I soli dati positivi vengono dal Made in Italy, specie se a proprietà italiana. Anche se, tra delocalizzazioni e incursioni di stranieri, ormai il 67% delle famose “quattro A” (abbigliamento, alimentare, arredamento, automazione) si produce all’estero. Nel 2013 il campione ha ridotto i ricavi del 2,7% sul 2012, il primo calo dopo tre anni di tenue crescita. Dal 2008, la riduzione aggregata è del 2,4%. Ma le differenze tra gruppi sono ampie: i settori pubblici, grazie alle tariffe e al prezzo del petrolio, hanno aumentato in sei anni i ricavi del 6,1%, quelli privati hanno perso un 4,7%, la grande manifattura perde il 6,3%, le medie manifatture +0,9%, il Made in Italy tiene (-0,8%) se gestito da italiani: curiosamente quello a controllo straniero lima i ricavi dell’11%. Sul terziario (-1,1%) pesa il tracollo di tlc (-18%) e tv (-9%), mentre corrono le imprese di costruzioni (+16%), ma in gran parte per commesse infrastrutturali all’estero.

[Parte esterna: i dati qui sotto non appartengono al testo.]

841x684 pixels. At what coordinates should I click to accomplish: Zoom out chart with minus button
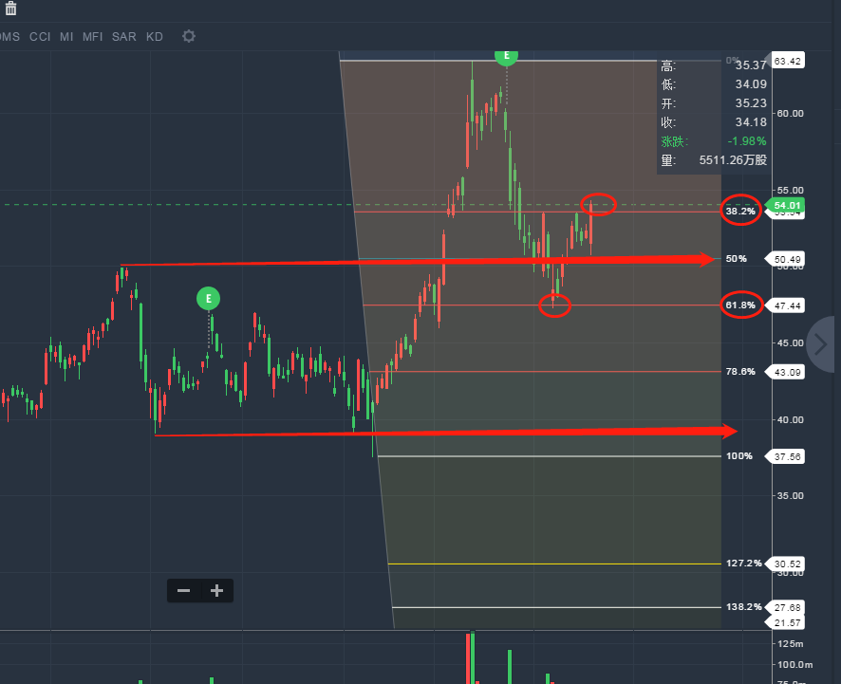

Le tendenze sono ricalcate nell’occupazione: nelle società pubbliche dal 2008 hanno perso il 9,2% degli addetti, la manifattura – 5,7%, ma il Made in Italy in mani italiane resiste (-2,2%, se la proprietà è straniera – 10,6%). Tra i pochi settori che creano lavoro ci sono pelle e cuoio (+8,8%), vetro +5%, abbigliamento +4,9%, impiantistico +4,3%, dolciario +3,9%. I comparti con più tagli sono invece elettrodomestici (-19,1%) editoria (-17,8%), edilizia (-17,2%). Se si licenzia, è perché i margini sono lontanissimi dai livelli precrisi: dal 2007 le 2mila imprese li hanno visti ridursi del 42,5%, in ugual misura tra pubbliche e private, ma ben più delle medie imprese (-16,6%). L’anno scorso anzi i margini sono aumentati per le medie (+16%) e mediograndi imprese (+10,2%), che insieme formano il “Quarto capitalismo”. Sempre le medie, scrive Mediobanca R&S, preservano gli investimenti di lungo termine: dal 2004 li hanno limati del 7%, contro un drastico – 54% del pubblico e il – 30% dei privati. Nel terziario gli investimenti sono crollati del 63%, provocando invecchiamento degli impianti e frenata della produttività manifatturiera (quella per dipendente dal 2005 è salita di un 13,5%, contro il 23,7% del costo del lavoro unitario). Complici dei mancati investimenti sono i banchieri:
dopo aver dato 48 miliardi di nuovi crediti al campione tra 2005 e 2008, hanno tolto 33 miliardi tra il 2009 e l’anno scorso. Soprattutto, i banchieri hanno intercettato nel decennio solo il 6% dei crediti a medio lungo termine, concentrandosi su quelli a breve, più agevoli e sicuri, ma non certo la parte “nobile” del loro mestiere.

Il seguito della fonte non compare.